Monday, February 16, 2004

With Malice Toward...None?

Today is President's Day. Many businesses are closed. In this economic climate, it's unclear if all of these businesses will open again tomorrow. And if the firms open again, who knows how many of their jobs went to India overnight? ... Banks are closed. The workers at my bank hurriedly take the ketchup off the table when they see me coming these days anyway ... There's no regular mail delivery today -- as if there is any such thing. ...

Oh, yes, the courts are also closed today. That gives Mayor Gavin Newsom and all the City Hall staffers another day to issue marriage licenses to same-sex couples while opponents of such magnanimity have the whole day to wring their hands. They can file their injunctions tomorrow. ...

Mayor Newsom says he was moved to legalize same-sex marriages after he heard President Bush make a reference in his State of The Union about supporting a constitutional amendment to ensure marriage remains a contract between a man and woman. I can't help but wonder what Thomas Jefferson would say about such a lurid scheme to corrode the Constitution. And I can't be precisely sure what Jefferson meant when he said in his first inaugural address on March, 4, 1801, "Equal and exact justice to all men, of whatever state or persuasion ..."

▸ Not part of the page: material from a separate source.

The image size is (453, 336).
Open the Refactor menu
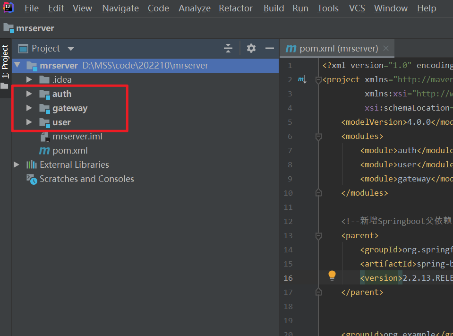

That has become such an odd term is recent years, "persuasion." Sort of a creepy code word for bigotry. For example, "My good friend, Cuthbert, is of the Jewish persuasion" or "Cuthbert is of the gay persuasion."... Who persuaded him to be Jewish? Or gay, for that matter? Was anyone ever persuaded to be gay and Jewish? But I digress. ...

The phrase of Jefferson, "equal and exact justice," is what Mayor Newsom is talking about when he rejects the notion of "civil union" as a substitute for marriage. "It's a case of separate and not equal," says Gavin. Jefferson might be inclined to agree, though it's silly to speculate. Would Jefferson condone same-sex marriage? He was a man of the world. It might have been just fine with him -- as long as it didn't frighten the horses or get in the way of him sleeping with the slaves. ...

The President's Day holiday was signed into law in 1971 by Richard Nixon. Doesn't it sound just like Nixon to come up something so vague, colorless and bureaucratic? To combine the birthdays of Washington & Lincoln, and "honor all the presidents of the past." All of them? Even Nixon? I'm sure that's what he had in mind. He certainly didn't do it to give bank employees a day off. He didn't have any use for banks. Nixon had his money delivered to him in battered suitcases by burly men in bulging jackets while he was on the golf course. ...

As we honor the presidents of the past, it's a good time to honor those who should have been president. Anyone who might have seen what Viet Nam was doing to the nation. That could have been Robert Kennedy. It might have been Barry Goldwater. Or Eugene McCarthy. Or George McGovern. Or Pat Paulsen. ... America got hornswoggled by Nixon, who had "a secret plan to end the war -- I'll tell you about it after I'm elected." ... I wish the Democratic candidate might have the guts to say, "I've got a plan: I'll end this thing in Iraq before it becomes a Viet Nam." ...

As for the birthday boys: I grew up in a part of the country that was surrounded by Revolutionary War history. All sorts of inns and hotels displayed signs that read, "George Washington Slept Here." There were so many of these places that one began to believe Washington got more than plenty of sleep while fighting the British. This is unlikely. He didn't sleep around all that much. That's the rap they're trying to hang on John Kerry. ...

On the other hand, Lincoln looked like he never got any sleep. That was one tuckered-out looking man. He had guided the Union through the Civil War and he was ready for nap. But Mrs. Lincoln insisted he go to the theater that last night. ... "There are two things that scare the tarnation out of me," Ulysses S. Grant might have muttered. "Running out of Tennessee whisky and running into Lincoln's wife." ... She had a terrific temper. "Emancipation Proclamation?" she once shrieked at the president. "I'll show you Emancipation Proclamation. Go take out the garbage!" ...

All jokes aside, Washington and Lincoln were remarkable men who seemed truly committed to doing the right thing for the nation as a whole -- not for pragmatism, nor the polls nor for their personal aggrandizement. ... We might not be able to remember the exact dates of their birthdays anymore but on this day, I can recall enough to stop and sigh, "Why can't we find anyone like them?